Indians are known to be extravagant at weddings. It's been said as much as 20% of accumulated lifetime wealth is spent on weddings. Theme weddings turn out to be the icing on the cake for those who want to document the joyous occasion.

Many players have gone into the wedding market, which poses a good opportunity for printers to cash in. InfoTrends quoted an estimate of 11,000 printers offering digitally-printed albums. This market was corroborated by vendors' showcasing of this service at the Consumer Electronics Imaging Fair held in New Delhi last January. Exhibitors included FUJIFILM, HP, Kodak, Sony, Xerox and Zeiss, to name a few.

Interviews InfoTrends conducted at the show indicate that a typical price per wedding album ranges from about 54,000 to 270,000 rupees (the equivalent of $1,000 to $5,000). An article in Business Today dated February 2012 reported that about 5% to 10% of an Indian wedding budget goes towards applications like wedding albums, photo books, invitations, and greeting cards.

The average budget for an Indian wedding ceremony ranges from around 19 lakh (1.9 million rupees or approximately $34,000) to as much as 5.5 crores (55 million rupees or approximately $1 million) for an upper or middle class wedding. Indians are growing richer and this is another reason they are inclined to spend more on weddings.

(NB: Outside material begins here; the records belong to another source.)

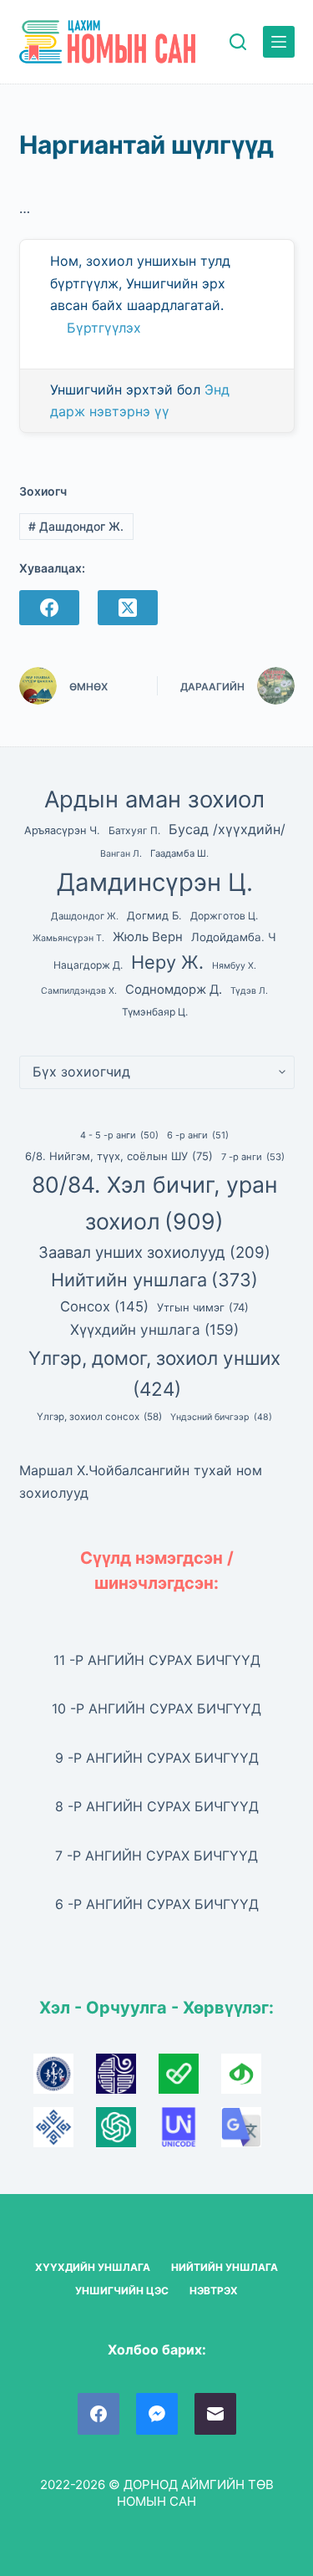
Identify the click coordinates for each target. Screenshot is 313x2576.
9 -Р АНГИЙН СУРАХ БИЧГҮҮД (157, 1757)
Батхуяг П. (134, 830)
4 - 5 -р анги (119, 1135)
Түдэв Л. (249, 990)
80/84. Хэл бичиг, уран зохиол (155, 1203)
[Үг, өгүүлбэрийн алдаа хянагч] (190, 2079)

Some 15 years ago, it was common to spend around 10,000 rupees (approximately $185) on a photo album. Now prices between 50,000 and 300,000 rupees (approximately $900 to $5,500) are not uncommon. (Keep in mind that some wedding albums are extensively reworked with metallic effects and jewel work in addition to the printing.)

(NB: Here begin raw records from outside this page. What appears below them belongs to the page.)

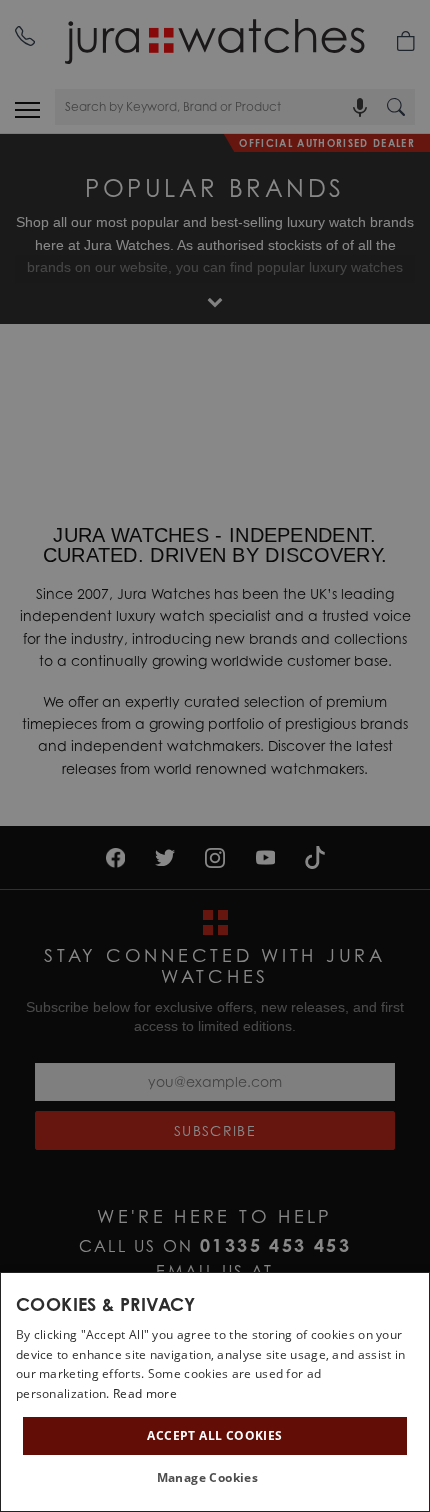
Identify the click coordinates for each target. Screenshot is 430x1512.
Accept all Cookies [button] (214, 1435)
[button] (215, 1478)
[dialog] (215, 1392)
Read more (145, 1393)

An article in the Hindustan Times last July reported that Indian wedding industry is growing at 25% annually and puts the total size of the industry at $25 billion. With the increasing household wealth and more disposable income in India, the wedding market of the country could easily double within the next decade.

Wedding albums and other wedding-related photo merchandise have a huge potential and are one of the big reasons for the success of production colour digital print in the Indian market. InfoTrends estimates that around 60% of the HP Indigo presses installed in India are being used for these kinds of photo applications.

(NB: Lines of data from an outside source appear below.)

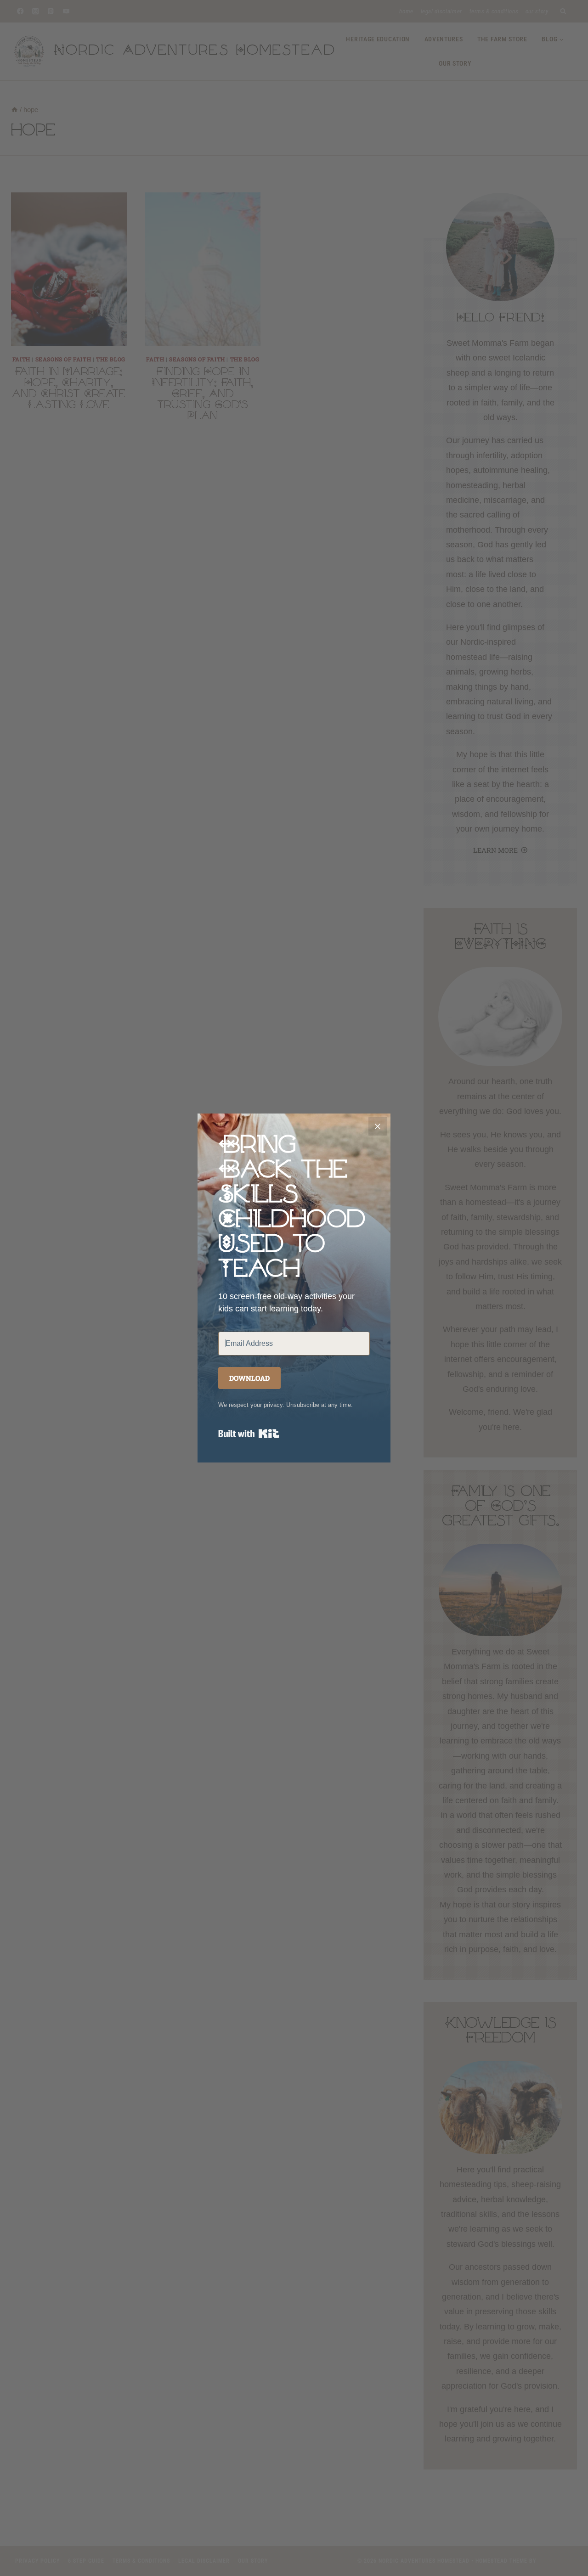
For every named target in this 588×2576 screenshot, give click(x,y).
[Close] (377, 1126)
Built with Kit (248, 1433)
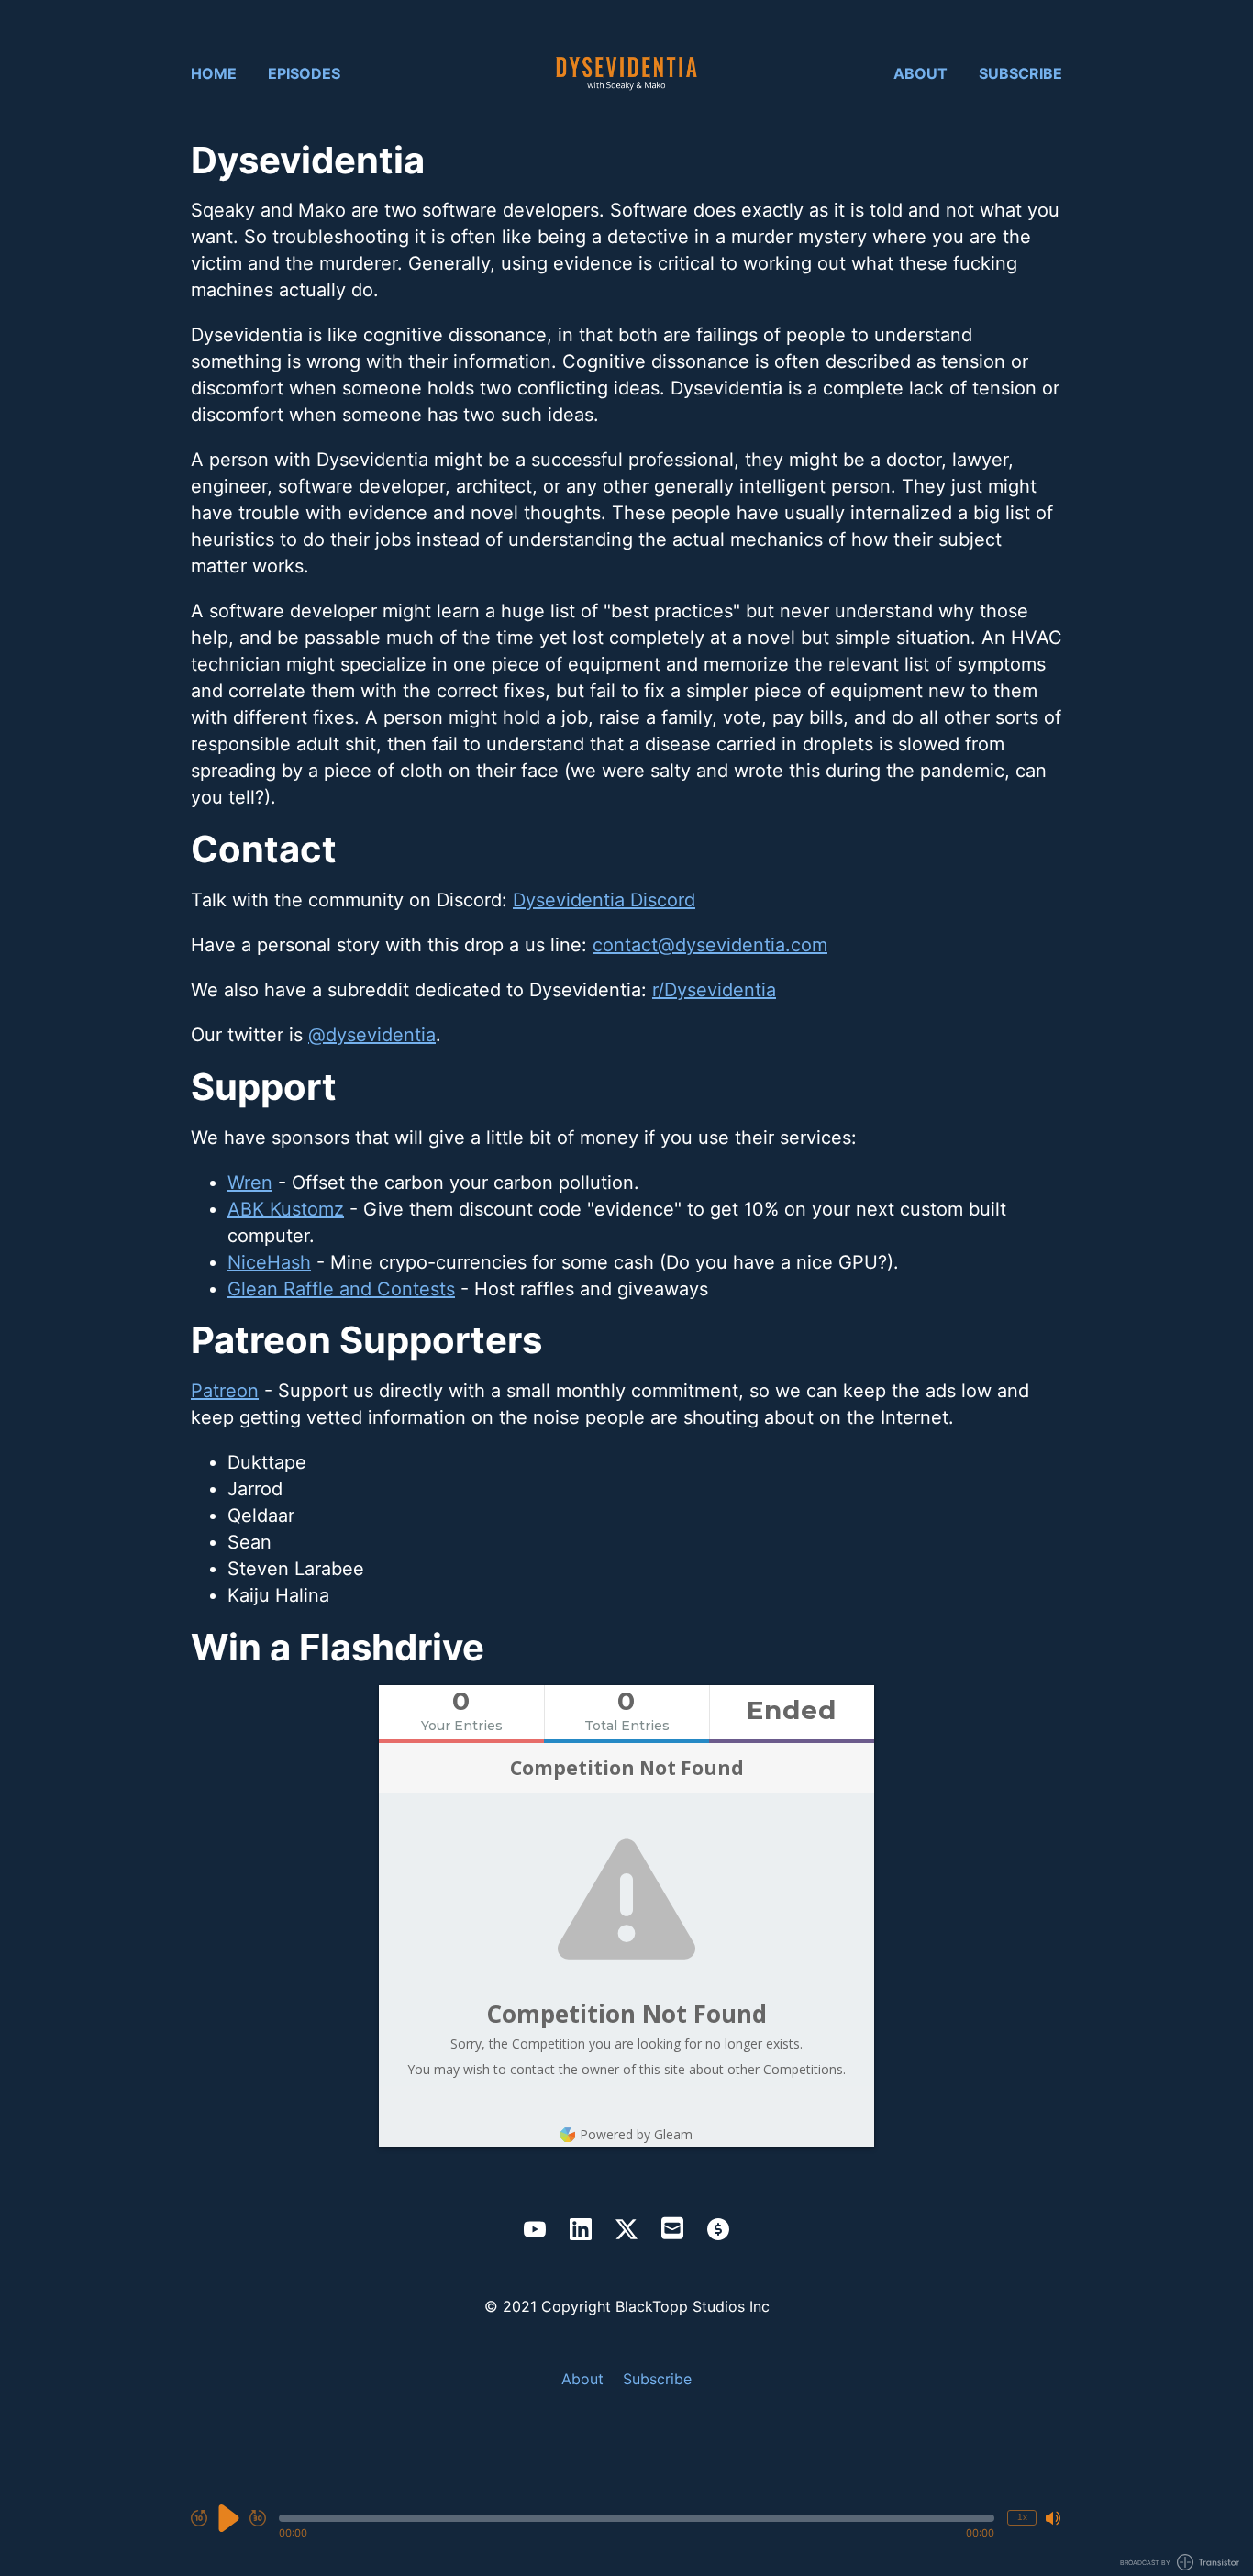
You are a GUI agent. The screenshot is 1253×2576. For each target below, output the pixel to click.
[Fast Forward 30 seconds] (257, 2518)
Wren (249, 1182)
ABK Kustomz (285, 1209)
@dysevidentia (372, 1035)
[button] (636, 2518)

At the recent PrintPack India show in February, wedding albums were a prime application on display, with examples from Canon, HP Indigo, Kodak, Konica Minolta, Scodix, Xerox, and others. Ricoh showed similar examples in an off-site facility during the show.

The opportunity for production digital colour print in the Indian market is accentuated by the fact that many wedding albums today, as much as 70% of the total, are still being produced using silver halide processes. Silver halide, while producing high quality, has a significant drawback: simplex-only output. To make a photo album with dual-sided pages, silver halide sheets must be glued back to back.

This adds a workflow step and increases the thickness of the album with no true benefit. Over time it is clear that more Indian wedding album volume will shift from silver halide to production digital print. This represents another good trend for print service providers in India who have embraced digital print.